*** Given text Section Begins ***

Might I point you in the direction of the last edition of 'Mining History' (Vol. 19 No. 3 Summer 2015) for an article by Simon Timberlake on Mining and Smelting in the Prehistoric period.
There will also be a considerable amount of information in 'The Archaeology of Mining and Quarrying in England: An Archaeological Research Framework for the Extractive Industries in England' which has been produced by a group of us led by Peter Claughton and Phil Newman on behalf of NAMHO, which should be published in the next two or three months.
There was a considerable period from the late Neolithic onwards when copper was smelted and used just as copper. It's usually referred to as the Chalcolithic and fits between the New Stone Age (Neolithic) and the Bronze Age.
For details see: Julian Heath (2012) Life in Copper Age Britain. Amberley Publishing, Stroud.
I quote from Simon's article: The tin question is also an interesting one. Britain emerges into a fully-fledged tin Bronze Age around 2100-1900 BC; a date which is surprisingly early in the evolutionary sequence of development of metal-using technologies, given that use of copper here only begins around 2600-2500 BC. Furthermore, when bronze first appears in these islands, the tin level is high, with between 5-12% tin content being typical of flat axes during the Early Bronze Age (Northover 1999, 223), rising to 10-12% by the Middle Bronze Age. Most likely this reflects the easy availability of alluvial-sourced tin from SW England (W. Devon and Cornwall), and the existence of trade exchange pathways between the tin and copper-producing areas.

*** Given text Section Ends ***
*** Information shown Section Begins ***

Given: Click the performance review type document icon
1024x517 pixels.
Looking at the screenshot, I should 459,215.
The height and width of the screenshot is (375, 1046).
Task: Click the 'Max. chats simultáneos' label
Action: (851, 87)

*** Information shown Section Ends ***

• _Required work_:
a. Reproduce the text on prehistoric mining word for word, from "There will also" up to and including "Amberley Publishing, Stroud.".
b. In one to three sentences, give the likely reason the text on prehistoric mining offers for the high tin level in bronze when it first appears in Britain.
The lines play no part in this work.

• _Answer list_:
a.
There will also be a considerable amount of information in 'The Archaeology of Mining and Quarrying in England: An Archaeological Research Framework for the Extractive Industries in England' which has been produced by a group of us led by Peter Claughton and Phil Newman on behalf of NAMHO, which should be published in the next two or three months.
There was a considerable period from the late Neolithic onwards when copper was smelted and used just as copper. It's usually referred to as the Chalcolithic and fits between the New Stone Age (Neolithic) and the Bronze Age.
For details see: Julian Heath (2012) Life in Copper Age Britain. Amberley Publishing, Stroud.

b. It most likely reflects the easy availability of alluvial-sourced tin from SW England (W. Devon and Cornwall). It also reflects the existence of trade exchange pathways between the tin-producing and copper-producing areas.